Para apresentar um perfil claro, são necessárias reivindicações claras. Embora a crise econômica seja o que está impulsionando a direita, não devemos acreditar que basta limitar-se a melhorias nesse nível. Para a ação conjunta, propomos as seguintes reivindicações:

– Não a todas as leis racistas! Chega de deportações! Fronteiras abertas e plenos direitos de cidadania para todos que vivem aqui!

– Luta conjunta contra as raízes sociais do fascismo e racismo!

– Luta conjunta contra a inflação, salários baixos, pobreza e a falta de moradia!

– Salário mínimo de 15 euros/hora, pensão mínima e subsídio de desemprego de 1.600 euros/mês para todos!

– Centenas de bilhões para educação, meio ambiente, pensões e saúde, em vez de armamento, financiado com impostos sobre os ricos!

Além disso, é tarefa dos revolucionários lutar para incluir na agenda a autodefesa organizada democraticamente contra ataques racistas. As ameaças contra casas de refugiados, imigrantes, e agora também ataques regulares contra políticos de esquerda durante campanhas eleitorais mostram que isso não é uma fantasia imprudente, mas uma necessidade urgente se quisermos levar a política de esquerda às ruas, especialmente nas áreas rurais e no Leste da República.

Perspectiva

Essas reivindicações não devem apenas ser feitas, mas também defendidas ativamente. No entanto, atualmente os sindicatos são parte do problema. Seus líderes estão estreitamente vinculados ao SPD e ao Partido de Esquerda em termos de pessoal e continuam a encobrir suas políticas para a autopreservação de seu aparato burocrático.

Os dirigentes do SPD nos sindicatos continuam apoiando o governo federal mesmo agora. Isso precisa acabar! Se quisermos vencer a luta contra a direita, precisamos garantir que eles não participem mais na gestão da crise com base na cooperação social! Em vez disso, eles devem lutar por melhorias reais, contra as políticas de austeridade e os cortes sociais, e combinar ativamente essa luta com a luta contra o racismo.

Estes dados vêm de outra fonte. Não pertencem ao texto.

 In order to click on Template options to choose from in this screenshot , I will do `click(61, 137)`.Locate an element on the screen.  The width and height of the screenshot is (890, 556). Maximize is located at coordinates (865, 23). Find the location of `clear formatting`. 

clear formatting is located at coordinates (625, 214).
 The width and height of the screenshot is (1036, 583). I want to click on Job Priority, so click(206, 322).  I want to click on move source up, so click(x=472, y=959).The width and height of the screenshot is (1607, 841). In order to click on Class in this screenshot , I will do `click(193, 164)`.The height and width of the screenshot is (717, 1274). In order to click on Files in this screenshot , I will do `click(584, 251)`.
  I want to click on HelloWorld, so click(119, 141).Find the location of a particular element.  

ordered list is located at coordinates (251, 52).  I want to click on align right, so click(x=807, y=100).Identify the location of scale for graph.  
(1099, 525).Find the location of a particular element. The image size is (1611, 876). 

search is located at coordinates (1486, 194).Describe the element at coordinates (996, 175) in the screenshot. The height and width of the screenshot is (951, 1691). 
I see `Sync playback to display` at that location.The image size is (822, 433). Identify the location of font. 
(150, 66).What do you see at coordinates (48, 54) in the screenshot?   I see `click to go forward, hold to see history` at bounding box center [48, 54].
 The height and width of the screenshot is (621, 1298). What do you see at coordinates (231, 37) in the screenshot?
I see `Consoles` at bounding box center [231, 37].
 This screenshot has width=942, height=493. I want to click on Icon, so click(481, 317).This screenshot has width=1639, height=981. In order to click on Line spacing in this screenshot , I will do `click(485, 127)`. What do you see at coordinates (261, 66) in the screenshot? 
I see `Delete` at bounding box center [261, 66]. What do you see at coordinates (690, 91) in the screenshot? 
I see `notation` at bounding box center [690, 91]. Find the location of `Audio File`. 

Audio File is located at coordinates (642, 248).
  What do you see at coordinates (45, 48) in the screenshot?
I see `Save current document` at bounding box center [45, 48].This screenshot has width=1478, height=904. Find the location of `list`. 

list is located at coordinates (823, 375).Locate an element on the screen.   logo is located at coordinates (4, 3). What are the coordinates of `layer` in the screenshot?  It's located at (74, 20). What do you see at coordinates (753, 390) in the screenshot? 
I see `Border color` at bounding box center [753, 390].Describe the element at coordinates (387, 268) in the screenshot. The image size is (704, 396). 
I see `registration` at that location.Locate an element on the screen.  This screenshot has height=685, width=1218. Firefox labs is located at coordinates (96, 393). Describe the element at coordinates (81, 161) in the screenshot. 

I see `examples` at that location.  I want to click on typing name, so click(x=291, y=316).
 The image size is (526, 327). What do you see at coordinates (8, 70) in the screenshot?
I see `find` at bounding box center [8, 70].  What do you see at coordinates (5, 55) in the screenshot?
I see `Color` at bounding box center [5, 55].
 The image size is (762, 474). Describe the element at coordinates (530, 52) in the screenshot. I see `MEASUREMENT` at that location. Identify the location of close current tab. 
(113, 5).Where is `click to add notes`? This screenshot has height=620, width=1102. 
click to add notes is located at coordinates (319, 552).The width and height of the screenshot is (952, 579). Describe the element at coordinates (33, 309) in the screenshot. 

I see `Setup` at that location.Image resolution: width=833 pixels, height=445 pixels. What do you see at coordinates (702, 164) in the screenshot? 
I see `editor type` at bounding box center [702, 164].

Isso também significa defender a integração dos refugiados nos sindicatos e se manifestar abertamente contra todas as deportações e os acordos que mantêm a Fortaleza Europa, sem medo de colocar a expropriação sob controle dos trabalhadores como uma perspectiva no debate quando nos dizem que não há dinheiro para gastos sociais. Um movimento que levante essas reivindicações não surgirá do nada; é preciso lutar por isso na prática. Para isso, precisamos de uma força política consciente, um partido revolucionário, que lute por essa perspectiva e por um programa que não só se oponha à extrema direita e aos ataques dos governos burgueses, mas também ao sistema que gera o racismo.